Halten sie die Frist ein, ist die Ummeldung meist kostenfrei. Manche Ämter erheben allerdings eine Bearbeitungsgebühr. Um auf der sicheren Seite zu sein, sollten Sie etwa 20 Euro Bargeld dabeihaben – oder Sie informieren sich einfach vorher bei der zuständigen Behörde. Die meisten Ämter stellen die wichtigsten Informationen zur Ummeldung auf ihre Internetseite zur Verfügung.

Bußgeld für verspätete Ummeldung möglich

Achtung: Verpassen Sie die Frist für die Ummeldung der Wohnung, kann das für Sie unangenehme Folgen haben und möglicherweise teuer werden – ein saftiges Bußgeld droht. Denn nach § 54 des Bundesmeldegesetzes (BMG) handelt derjenige ordnungswidrig, der den neuen Wohnsitz nicht, nicht richtig oder nicht rechtzeitig anmeldet. Ob absichtlich oder versehentlich, ist dem Gesetzgeber egal.

 

Nicht vergessen: Innerhalb der Frist ummelden - sonst droht ein Bußgeld.

Fristüberschreitungen können bis zu 1000 Euro kosten. Derart kostspielig wird es allerdings selten. Es liegt im Ermessen des Sachbearbeiters, ob und wie viel Bußgeld er Ihnen abnimmt. Meist sind es zwischen 20 und 30 Euro. Wenn Sie dem zuständigen Sachbearbeiter freundlich die Ursache Ihrer Verspätung erklären und vielleicht einen Nachweis dabeihaben, warum sich die Anmeldung verzögert hat – zum Beispiel eine Krankschreibung etc. –, drückt er möglicherweise sogar ein Auge zu.

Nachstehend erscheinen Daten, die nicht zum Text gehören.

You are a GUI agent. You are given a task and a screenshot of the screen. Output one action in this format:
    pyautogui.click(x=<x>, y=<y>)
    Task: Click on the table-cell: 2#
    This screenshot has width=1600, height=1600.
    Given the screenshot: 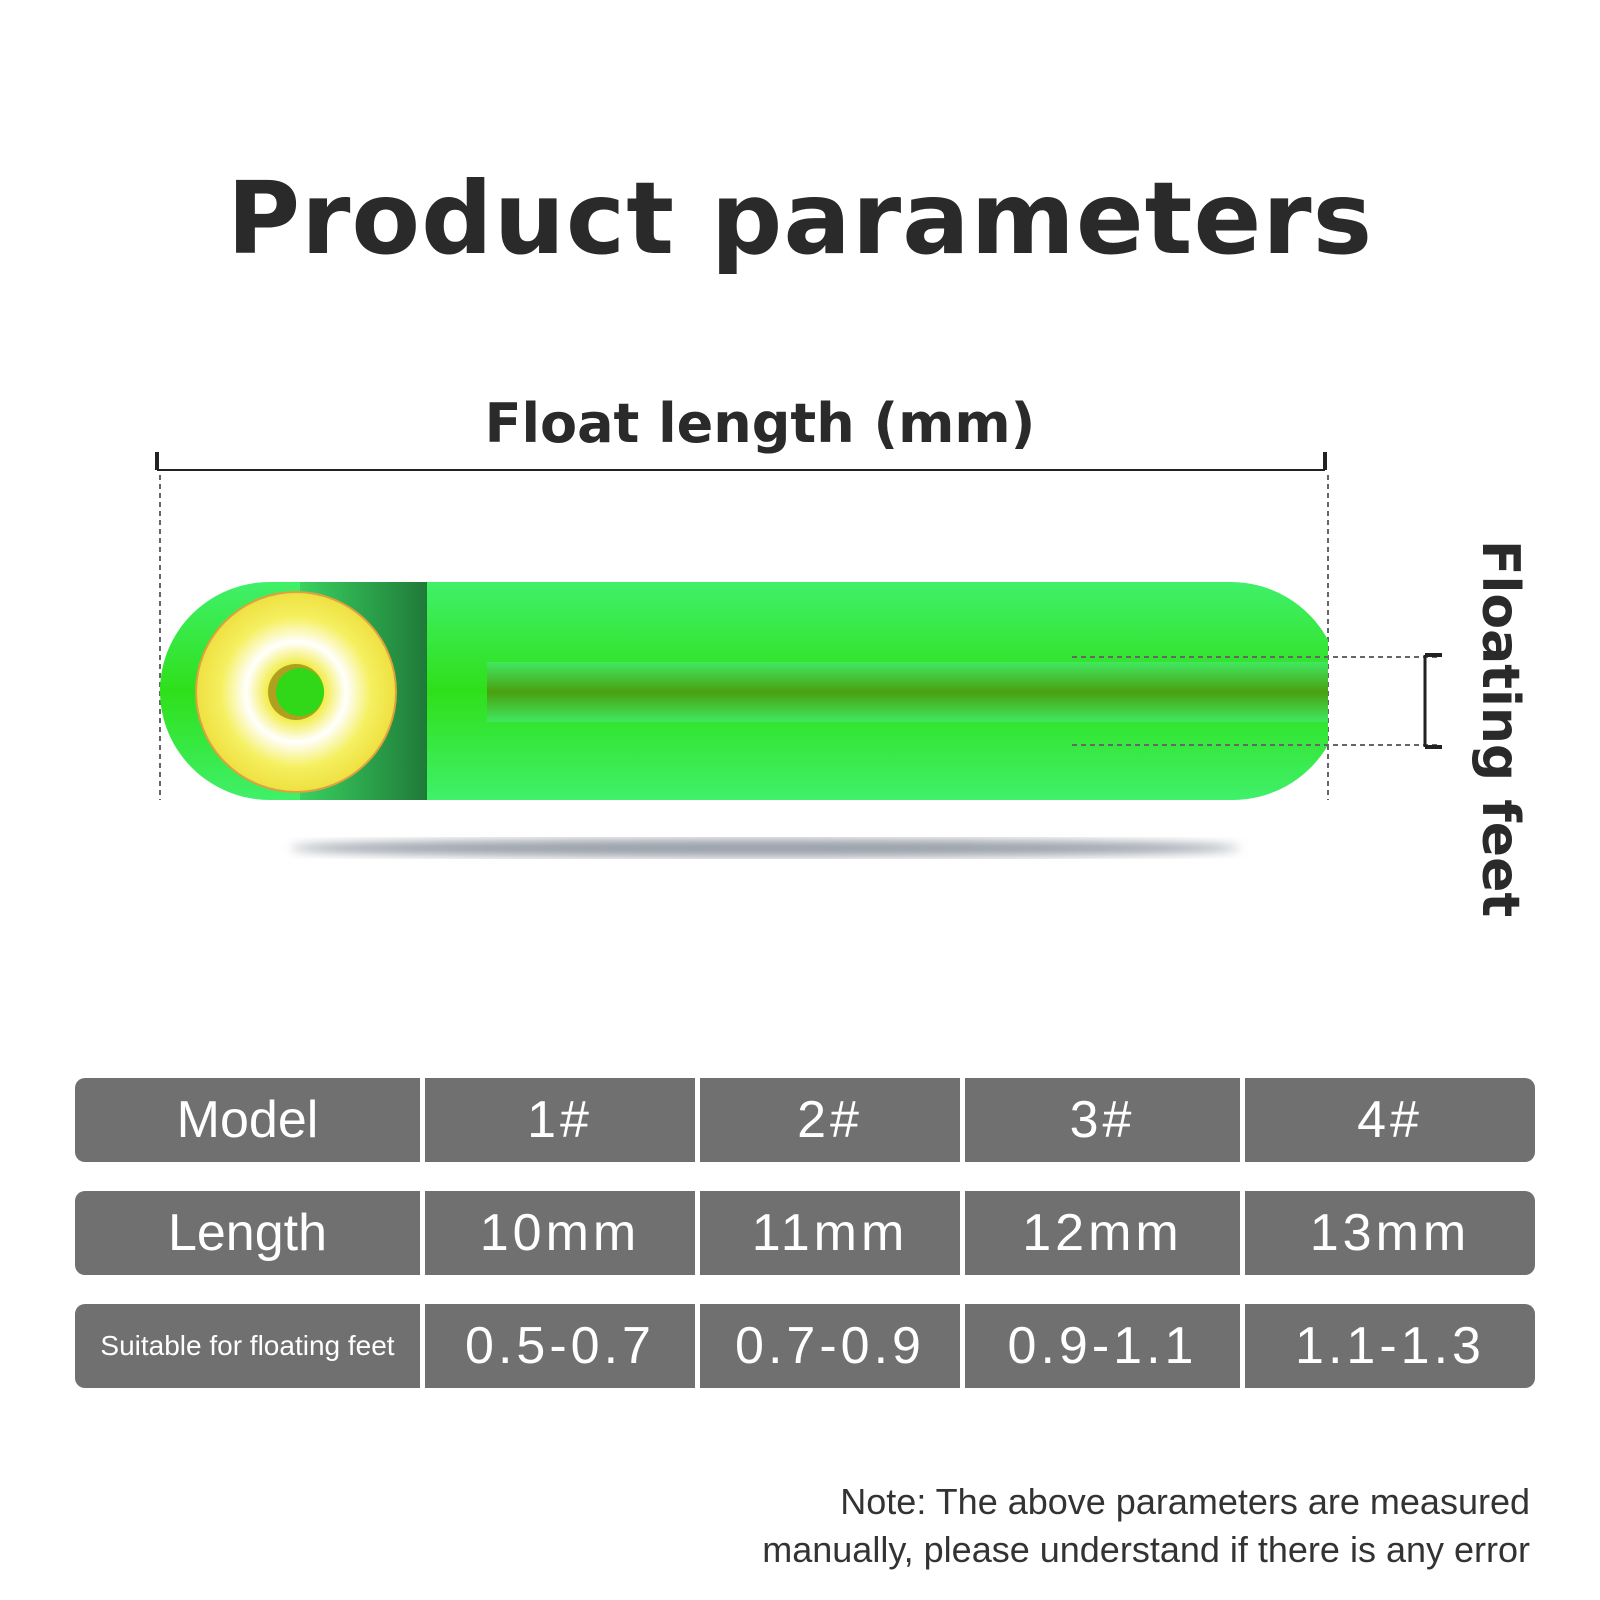 What is the action you would take?
    pyautogui.click(x=828, y=1120)
    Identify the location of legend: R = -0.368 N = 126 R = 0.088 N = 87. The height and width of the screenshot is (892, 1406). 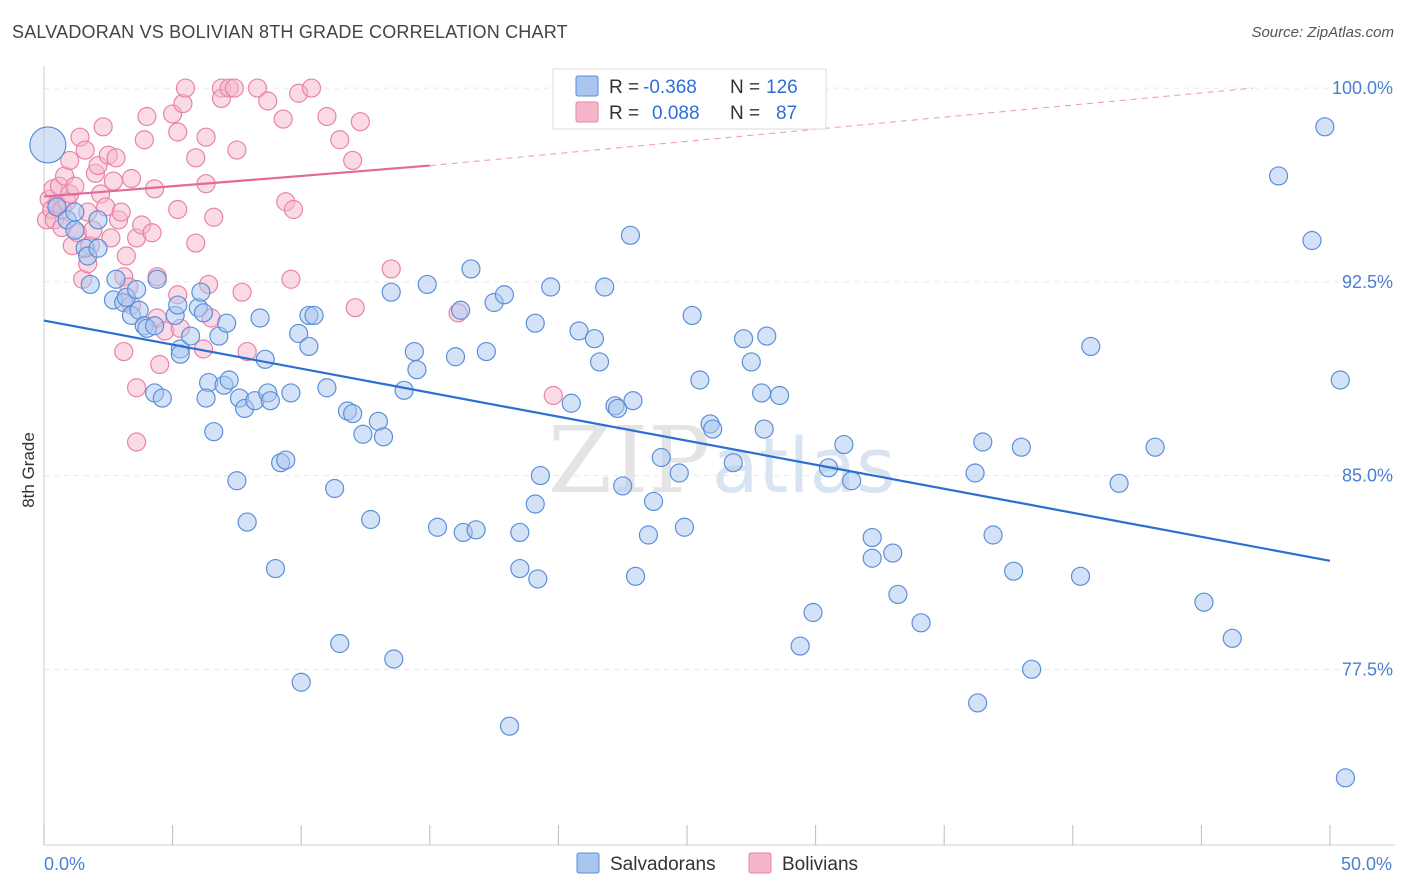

Außerdem sind in vielen Städten und Gemeinden die Bürgerbüros derart stark ausgelastet, dass es manchmal schwierig ist, rechtzeitig einen Termin zu bekommen. Auch in diesen Fällen sind die Sachbearbeiter meist nicht allzu streng, wenn Sie ein wenig zu spät dran sind. Darauf verlassen sollten Sie sich aber nicht.

Kein freier Termin beim Meldeamt?

Eine Wohnsitz-Anmeldung oder -Ummeldung ist in sämtlichen Meldeämtern Ihres neuen Wohnortes möglich. Falls Sie in eine größere Stadt ziehen und das Amt in Ihrem Bezirk keine freien Termine innerhalb der Frist anbieten kann, können Sie ebenso gut eines in einem anderen Stadtteil aufsuchen.